[Task to carry out]: Give back exactly the line containing "Image resolution: width=652" and all that follow it in the data below, with the pictures left out.

[Information]:
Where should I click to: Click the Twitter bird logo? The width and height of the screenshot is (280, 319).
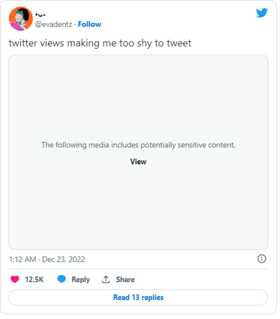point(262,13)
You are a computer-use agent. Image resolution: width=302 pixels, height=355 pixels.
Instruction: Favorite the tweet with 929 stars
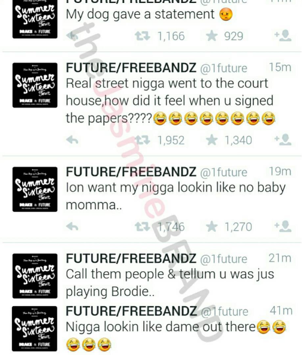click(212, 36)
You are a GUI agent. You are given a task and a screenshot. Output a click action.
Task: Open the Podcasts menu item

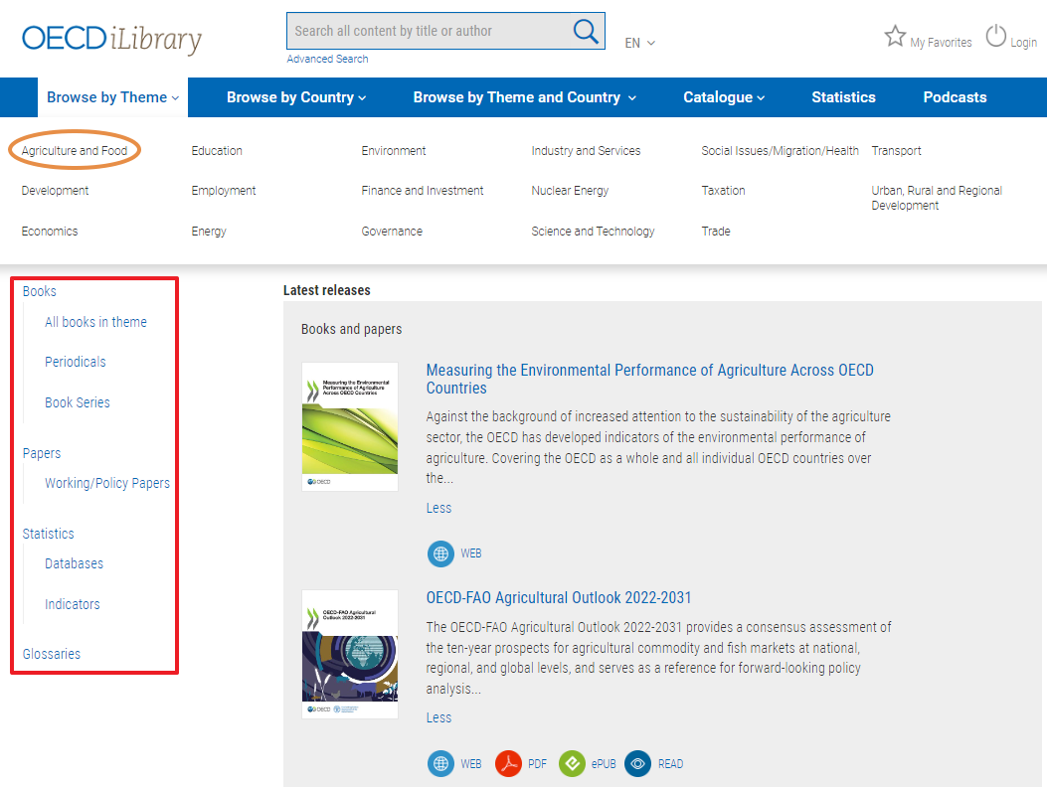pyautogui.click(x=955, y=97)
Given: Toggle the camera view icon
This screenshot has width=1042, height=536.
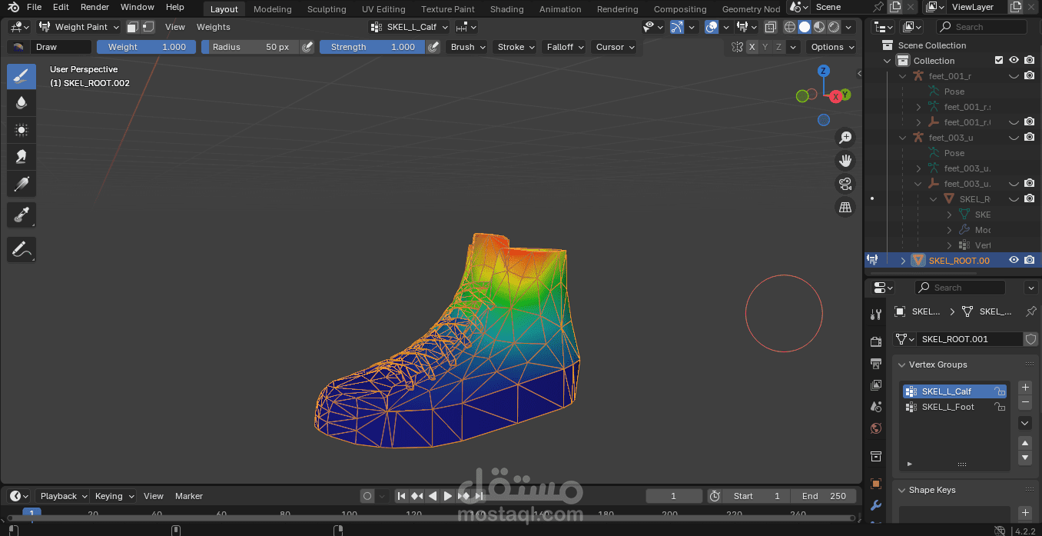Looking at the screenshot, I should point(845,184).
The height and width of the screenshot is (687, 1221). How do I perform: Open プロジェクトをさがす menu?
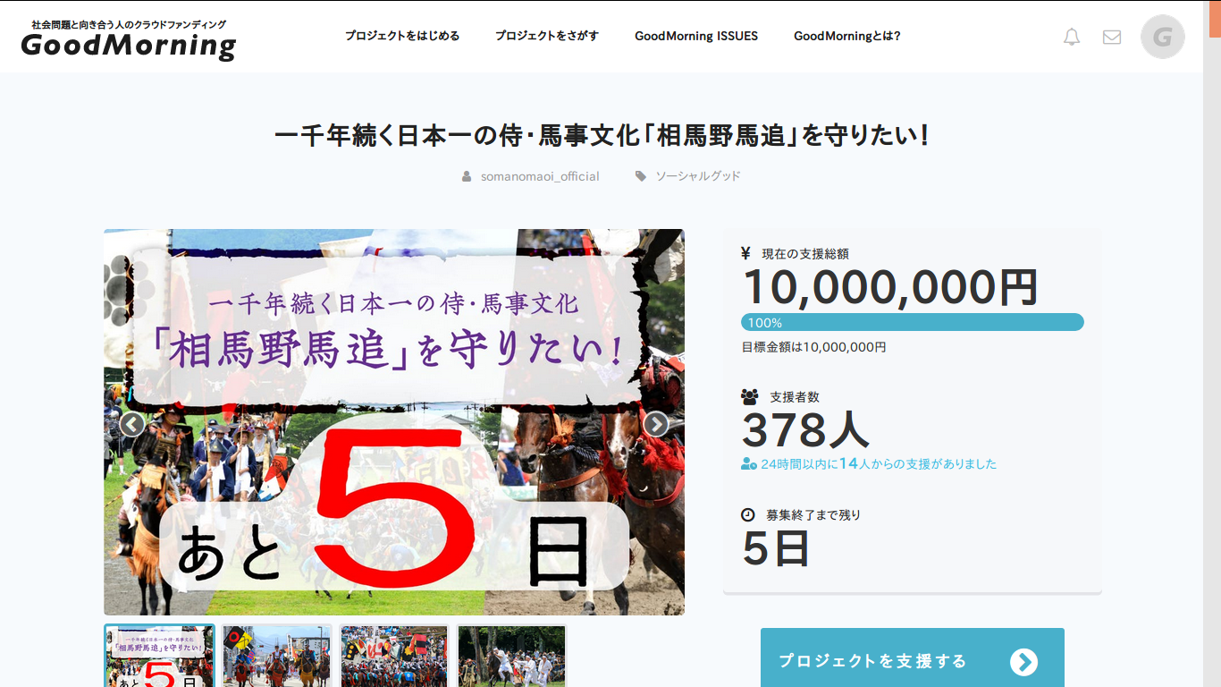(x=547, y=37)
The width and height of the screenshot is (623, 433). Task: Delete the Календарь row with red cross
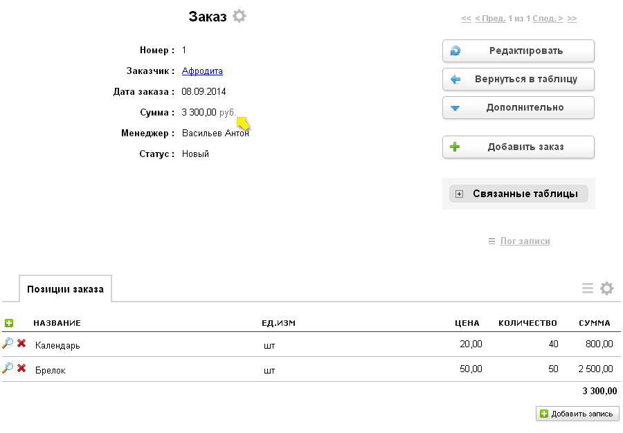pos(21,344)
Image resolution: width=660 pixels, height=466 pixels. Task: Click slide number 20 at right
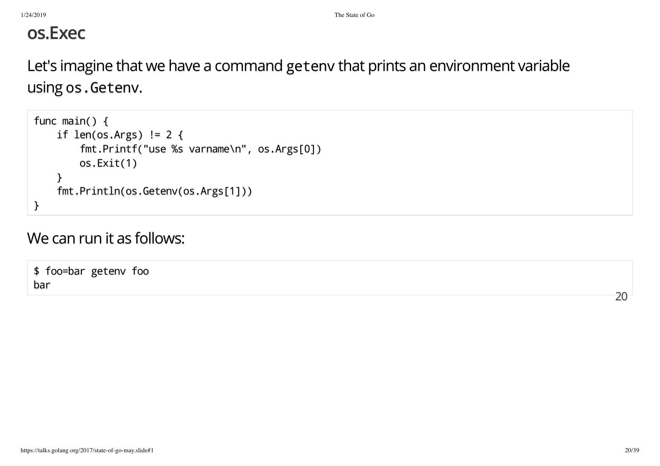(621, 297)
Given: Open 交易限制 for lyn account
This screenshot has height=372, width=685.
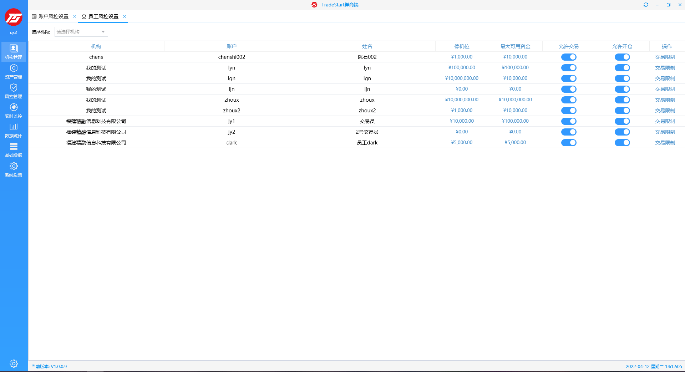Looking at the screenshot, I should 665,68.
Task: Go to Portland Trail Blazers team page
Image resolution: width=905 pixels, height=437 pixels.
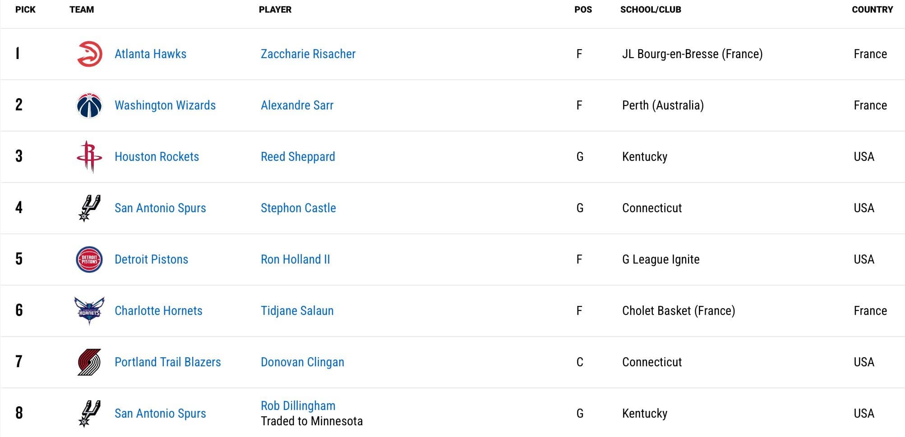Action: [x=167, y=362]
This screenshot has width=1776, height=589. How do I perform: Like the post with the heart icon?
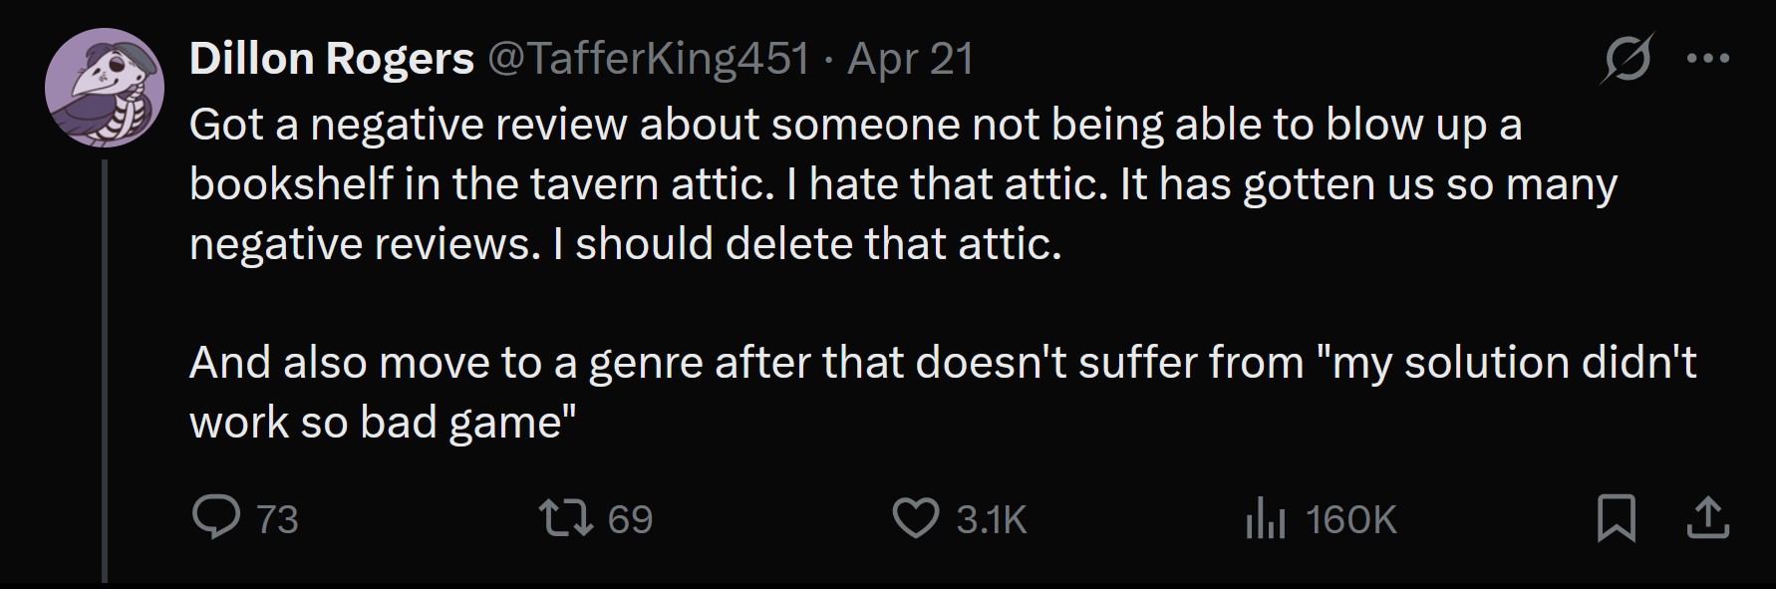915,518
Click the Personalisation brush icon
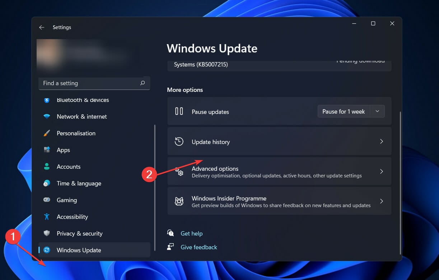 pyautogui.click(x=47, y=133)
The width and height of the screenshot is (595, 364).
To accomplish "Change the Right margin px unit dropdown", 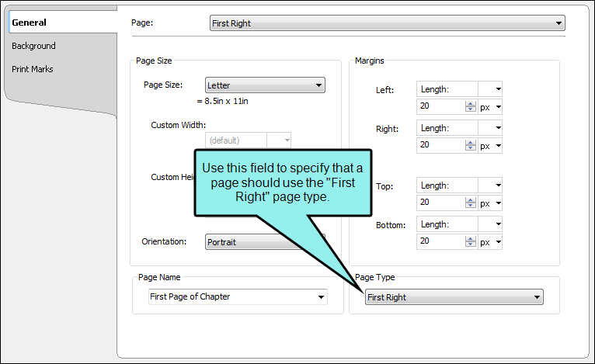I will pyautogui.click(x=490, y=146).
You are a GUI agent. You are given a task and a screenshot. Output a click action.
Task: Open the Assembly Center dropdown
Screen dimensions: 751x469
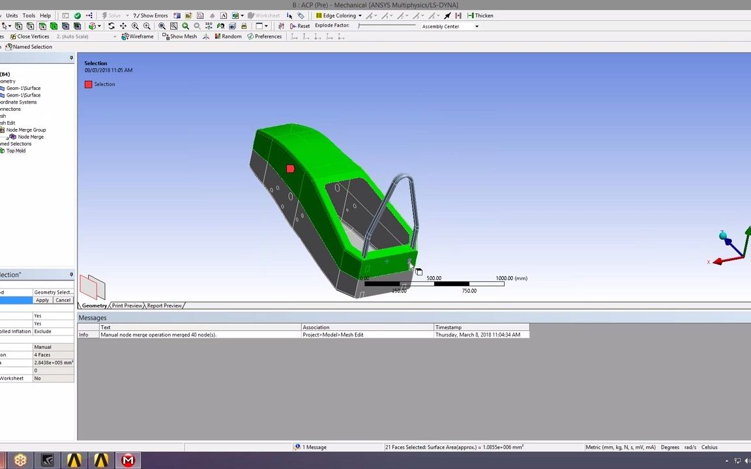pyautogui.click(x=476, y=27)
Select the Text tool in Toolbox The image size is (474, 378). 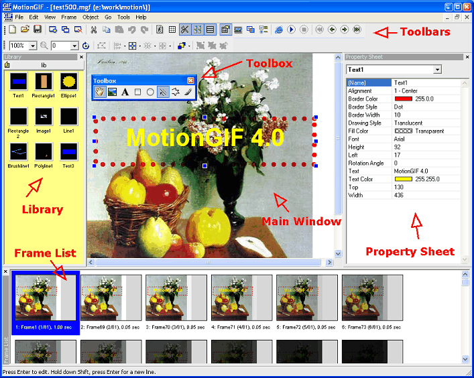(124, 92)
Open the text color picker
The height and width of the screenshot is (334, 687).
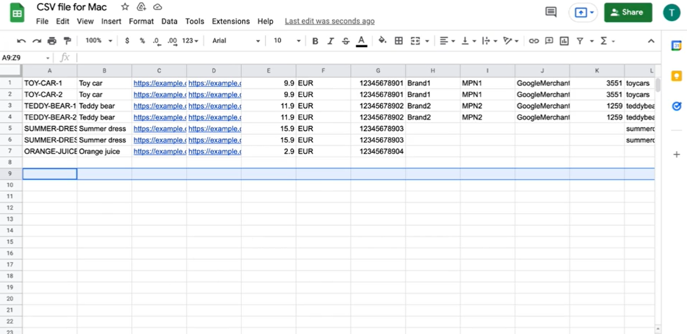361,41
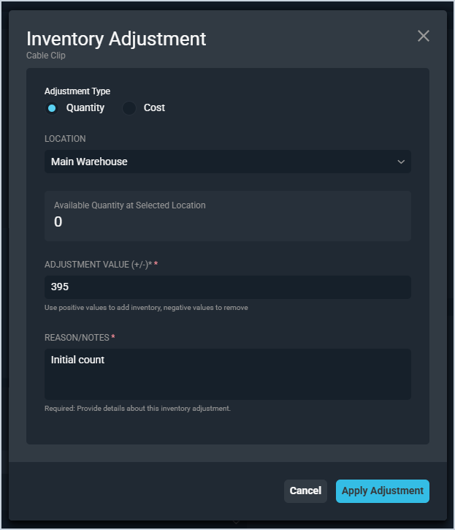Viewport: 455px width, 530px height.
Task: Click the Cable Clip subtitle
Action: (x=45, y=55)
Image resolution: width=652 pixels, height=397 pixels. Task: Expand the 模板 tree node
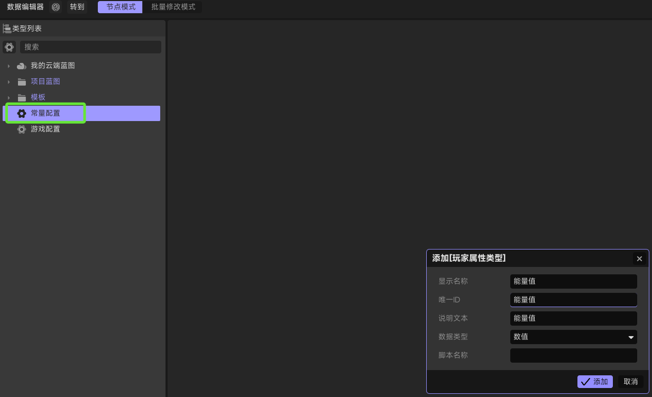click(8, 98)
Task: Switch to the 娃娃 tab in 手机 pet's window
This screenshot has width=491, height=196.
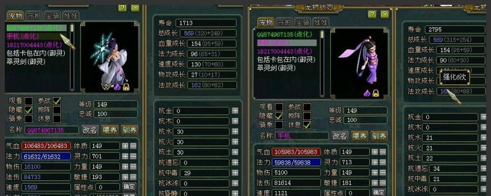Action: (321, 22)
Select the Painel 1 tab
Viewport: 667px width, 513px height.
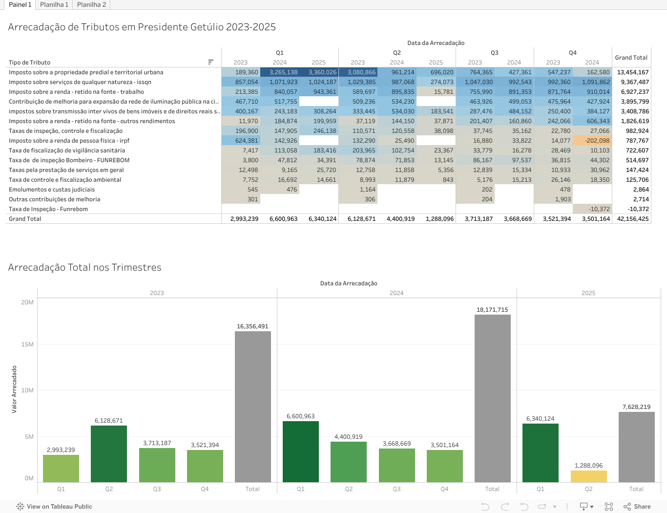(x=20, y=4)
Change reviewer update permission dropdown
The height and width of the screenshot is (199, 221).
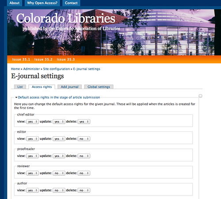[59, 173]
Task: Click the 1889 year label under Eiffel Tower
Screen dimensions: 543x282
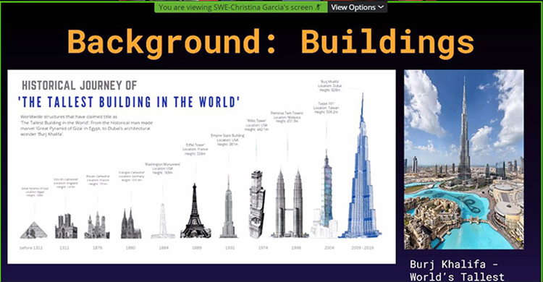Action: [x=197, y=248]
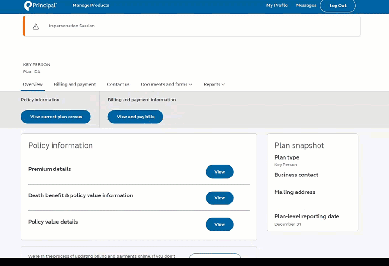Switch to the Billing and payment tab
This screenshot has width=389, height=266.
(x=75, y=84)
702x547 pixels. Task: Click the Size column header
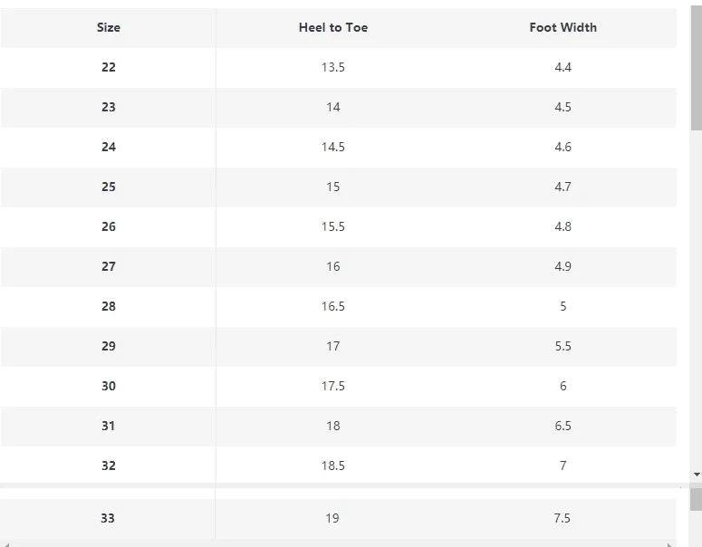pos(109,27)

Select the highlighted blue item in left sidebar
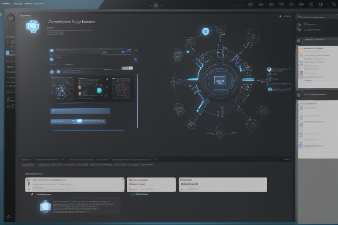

[Solution for this problem]:
Image resolution: width=652 pixels, height=397 pixels. Task: Expand the 模板 tree node
click(8, 98)
Task: Switch to the 娃娃 tab in 手机 pet's window
This screenshot has width=491, height=196.
Action: (321, 22)
Select the Painel 1 tab
Viewport: 667px width, 513px height.
(x=20, y=4)
Change reviewer update permission dropdown
The height and width of the screenshot is (199, 221).
[59, 173]
Task: Click the 1889 year label under Eiffel Tower
Screen dimensions: 543x282
Action: [x=197, y=248]
Switch to the Billing and payment tab
This screenshot has width=389, height=266.
(x=75, y=84)
702x547 pixels. Task: Click the Size column header
pos(109,27)

Select the highlighted blue item in left sidebar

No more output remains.